Re-hosting, refactoring, and rewriting are the three core approaches to mainframe modernization. They differ fundamentally in cost, speed, risk, and long-term impact.
- Re-hosting moves applications off proprietary infrastructure without changing the code
- Refactoring converts legacy languages into modern ones while preserving logic
- Rewriting rebuilds systems for a new target architecture using AI-assisted reverse engineering
Each approach optimizes for a different outcome cost reduction, maintainability, or architectural transformation. Treating them as interchangeable is one of the most common and expensive mistakes. In large-scale modernization, they are complementary approaches that must be combined, not chosen in isolation.
When Is Re-Hosting the Right Choice?
Re-hosting, often called lift-and-shift, is the fastest path to reduce mainframe infrastructure cost.
It moves mainframe applications to Linux-based enterprise environments using emulation platforms. The COBOL code remains unchanged, preserving functional behavior while eliminating proprietary hardware and MSU/MIPS-based pricing models.
This approach is most effective when institutions face immediate cost pressure, tight regulatory timelines, or limited appetite for code-level risk. Programs typically deliver measurable OPEX reduction within 12 - 18 months and carry lower execution risk than deeper transformation initiatives.
The trade-off is clear: re-hosting reduces cost, not complexity. Developer experience, system agility, and AI readiness remain largely unchanged. The limitation is structural. Re-hosting reduces cost – but does not improve architecture, developer experience, or long-term agility.
When Does Refactoring Make More Sense Than Re-hosting?
Refactoring delivers modernization benefits without the disruption of a full rewrite.
As a form of application refactoring, automated refactoring converts COBOL, RPG, or PL/I code into modern languages such as Java while preserving business logic.
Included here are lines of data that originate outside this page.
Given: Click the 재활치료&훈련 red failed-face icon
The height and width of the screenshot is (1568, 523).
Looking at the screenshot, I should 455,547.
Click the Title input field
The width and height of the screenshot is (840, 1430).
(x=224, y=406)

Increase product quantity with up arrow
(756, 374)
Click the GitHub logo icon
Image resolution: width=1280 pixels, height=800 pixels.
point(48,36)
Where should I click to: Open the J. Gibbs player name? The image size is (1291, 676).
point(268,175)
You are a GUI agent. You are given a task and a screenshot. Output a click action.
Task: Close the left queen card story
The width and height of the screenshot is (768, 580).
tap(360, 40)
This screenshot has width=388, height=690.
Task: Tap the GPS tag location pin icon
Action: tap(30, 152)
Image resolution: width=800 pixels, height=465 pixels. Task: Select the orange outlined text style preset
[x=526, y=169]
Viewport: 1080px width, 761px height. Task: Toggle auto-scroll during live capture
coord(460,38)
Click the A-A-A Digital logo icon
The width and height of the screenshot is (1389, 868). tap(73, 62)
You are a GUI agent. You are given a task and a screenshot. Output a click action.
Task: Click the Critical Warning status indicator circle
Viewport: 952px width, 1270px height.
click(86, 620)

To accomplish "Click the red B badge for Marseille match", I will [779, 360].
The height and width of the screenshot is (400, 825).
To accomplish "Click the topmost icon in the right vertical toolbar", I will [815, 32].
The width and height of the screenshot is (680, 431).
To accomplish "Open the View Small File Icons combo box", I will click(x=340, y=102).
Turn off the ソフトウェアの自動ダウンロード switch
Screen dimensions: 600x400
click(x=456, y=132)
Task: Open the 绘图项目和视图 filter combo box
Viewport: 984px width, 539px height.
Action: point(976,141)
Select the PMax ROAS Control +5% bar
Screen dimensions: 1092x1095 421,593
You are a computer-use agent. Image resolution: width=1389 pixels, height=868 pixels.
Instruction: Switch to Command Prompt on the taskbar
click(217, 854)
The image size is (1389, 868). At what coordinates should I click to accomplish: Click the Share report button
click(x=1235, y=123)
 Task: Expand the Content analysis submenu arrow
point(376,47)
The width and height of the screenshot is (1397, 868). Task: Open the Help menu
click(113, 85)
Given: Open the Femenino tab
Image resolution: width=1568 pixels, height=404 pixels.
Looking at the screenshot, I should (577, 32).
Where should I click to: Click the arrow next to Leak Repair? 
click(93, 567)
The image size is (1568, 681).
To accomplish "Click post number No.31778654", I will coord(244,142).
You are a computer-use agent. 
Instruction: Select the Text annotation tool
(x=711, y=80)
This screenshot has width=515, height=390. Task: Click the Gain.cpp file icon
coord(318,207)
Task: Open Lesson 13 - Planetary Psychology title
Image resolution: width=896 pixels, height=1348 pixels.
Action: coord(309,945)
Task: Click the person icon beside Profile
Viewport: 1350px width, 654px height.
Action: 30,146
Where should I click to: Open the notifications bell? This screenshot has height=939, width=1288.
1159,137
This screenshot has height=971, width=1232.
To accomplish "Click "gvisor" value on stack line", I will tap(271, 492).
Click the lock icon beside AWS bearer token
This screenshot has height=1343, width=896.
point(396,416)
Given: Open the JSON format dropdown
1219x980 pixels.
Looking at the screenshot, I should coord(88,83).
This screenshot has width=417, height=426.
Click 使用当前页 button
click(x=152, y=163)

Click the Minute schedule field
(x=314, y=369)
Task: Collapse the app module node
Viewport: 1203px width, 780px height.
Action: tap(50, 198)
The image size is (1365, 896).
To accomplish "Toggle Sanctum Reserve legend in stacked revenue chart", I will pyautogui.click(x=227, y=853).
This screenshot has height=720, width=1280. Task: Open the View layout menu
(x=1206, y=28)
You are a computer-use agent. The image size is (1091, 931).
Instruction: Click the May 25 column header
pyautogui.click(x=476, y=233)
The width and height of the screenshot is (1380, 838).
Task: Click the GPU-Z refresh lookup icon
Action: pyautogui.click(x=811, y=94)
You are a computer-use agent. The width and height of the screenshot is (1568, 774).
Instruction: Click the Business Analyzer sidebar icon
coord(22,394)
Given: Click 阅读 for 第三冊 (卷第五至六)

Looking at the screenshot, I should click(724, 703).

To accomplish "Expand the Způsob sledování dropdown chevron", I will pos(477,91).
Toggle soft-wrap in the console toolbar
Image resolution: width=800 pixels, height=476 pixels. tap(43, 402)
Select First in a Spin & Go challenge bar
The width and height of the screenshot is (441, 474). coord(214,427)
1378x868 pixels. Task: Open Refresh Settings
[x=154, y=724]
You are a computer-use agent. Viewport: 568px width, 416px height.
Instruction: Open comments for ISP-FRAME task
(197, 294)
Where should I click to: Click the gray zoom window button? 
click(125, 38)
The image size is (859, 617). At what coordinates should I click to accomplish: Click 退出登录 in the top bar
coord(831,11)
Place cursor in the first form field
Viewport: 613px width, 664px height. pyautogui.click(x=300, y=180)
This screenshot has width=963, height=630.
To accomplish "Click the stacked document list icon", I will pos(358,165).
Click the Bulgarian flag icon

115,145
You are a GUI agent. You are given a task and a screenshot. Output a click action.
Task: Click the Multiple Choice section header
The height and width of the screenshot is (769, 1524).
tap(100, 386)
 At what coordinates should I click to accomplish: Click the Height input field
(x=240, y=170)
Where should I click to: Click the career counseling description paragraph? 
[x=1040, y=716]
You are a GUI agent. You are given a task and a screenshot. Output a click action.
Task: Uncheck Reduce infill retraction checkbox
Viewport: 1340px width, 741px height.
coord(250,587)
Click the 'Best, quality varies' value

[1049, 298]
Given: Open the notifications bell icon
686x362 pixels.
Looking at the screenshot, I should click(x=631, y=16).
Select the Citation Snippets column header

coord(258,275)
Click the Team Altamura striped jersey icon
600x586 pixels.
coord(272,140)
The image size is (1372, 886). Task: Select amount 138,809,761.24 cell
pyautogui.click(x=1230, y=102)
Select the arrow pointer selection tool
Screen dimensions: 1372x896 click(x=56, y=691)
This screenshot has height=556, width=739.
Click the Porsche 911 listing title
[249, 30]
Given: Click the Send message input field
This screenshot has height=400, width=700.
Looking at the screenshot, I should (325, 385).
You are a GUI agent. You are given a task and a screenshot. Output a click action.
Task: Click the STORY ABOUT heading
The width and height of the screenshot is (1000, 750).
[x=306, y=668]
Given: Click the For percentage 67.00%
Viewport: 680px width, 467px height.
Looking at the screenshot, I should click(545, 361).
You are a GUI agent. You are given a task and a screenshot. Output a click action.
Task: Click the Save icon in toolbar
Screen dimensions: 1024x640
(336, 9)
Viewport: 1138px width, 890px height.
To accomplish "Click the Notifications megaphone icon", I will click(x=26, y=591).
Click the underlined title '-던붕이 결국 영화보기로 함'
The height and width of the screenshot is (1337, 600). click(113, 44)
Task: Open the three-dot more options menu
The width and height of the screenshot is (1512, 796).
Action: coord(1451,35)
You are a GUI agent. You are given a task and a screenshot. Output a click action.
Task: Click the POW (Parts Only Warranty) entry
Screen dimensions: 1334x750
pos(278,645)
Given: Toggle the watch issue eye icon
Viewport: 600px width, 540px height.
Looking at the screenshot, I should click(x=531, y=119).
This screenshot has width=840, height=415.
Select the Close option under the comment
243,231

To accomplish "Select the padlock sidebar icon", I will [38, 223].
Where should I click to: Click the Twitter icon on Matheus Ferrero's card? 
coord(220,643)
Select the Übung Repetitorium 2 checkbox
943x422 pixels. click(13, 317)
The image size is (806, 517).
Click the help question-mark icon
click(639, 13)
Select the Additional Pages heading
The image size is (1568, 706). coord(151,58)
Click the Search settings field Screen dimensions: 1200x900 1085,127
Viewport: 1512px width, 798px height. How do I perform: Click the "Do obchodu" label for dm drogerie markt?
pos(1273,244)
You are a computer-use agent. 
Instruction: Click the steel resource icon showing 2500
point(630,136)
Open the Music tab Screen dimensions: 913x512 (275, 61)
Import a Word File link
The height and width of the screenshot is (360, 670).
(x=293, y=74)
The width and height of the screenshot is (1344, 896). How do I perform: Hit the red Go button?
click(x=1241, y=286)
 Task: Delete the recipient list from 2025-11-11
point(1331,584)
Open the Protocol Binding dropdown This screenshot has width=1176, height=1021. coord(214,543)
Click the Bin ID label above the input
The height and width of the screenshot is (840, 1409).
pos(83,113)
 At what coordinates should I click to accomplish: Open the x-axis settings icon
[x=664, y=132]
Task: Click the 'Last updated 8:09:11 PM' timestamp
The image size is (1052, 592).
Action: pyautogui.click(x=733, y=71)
The application behaves the same, but the runtime, tooling, and skills required to maintain it change fundamentally.
This approach reduces long-term talent risk, enables modern CI/CD pipelines, and establishes a foundation that can later support microservices and API-based integration. It is most effective when the codebase is structurally sound and well understood.
Refactoring modernizes the language, not the architecture. As part of broader software modernization initiatives, it is often the first phase of a longer modernization journey, not the final destination.
When Is AI-Driven Rewriting an Option?
Rewriting is necessary when the problem is architectural, not economic.
The condition of the technology stack and the level of code obsolescence are critical factors in this decision. Systems that have evolved continuously over decades without major structural changes often accumulate complexity that limits innovation. Over time, this can make it increasingly difficult to introduce new products, generate business insights from transactional data, adapt business rules, or implement even minor enhancements efficiently.
AI-powered rewriting extracts business logic from legacy systems and re-implements it in a target architecture designed for modern operations, resilience, and AI adoption. The result is not converted code, but a new system with equivalent functionality on modern foundations.
Rewriting is appropriate when codebases are heavily degraded, undocumented, or incompatible with the target architecture. It delivers the cleanest long-term outcome but requires multi-year commitment, strong governance, and higher upfront investment.
How Should Institutions Choose Between the Re-Hosting, Refactoring, and Rewriting?
The right approach emerges from objective assessment, not preference.
These three questions help define the decision:
- What is the primary objective: cost reduction, modernization depth, or AI readiness?
- What is the actual condition of the codebase?
- How much time does the program have?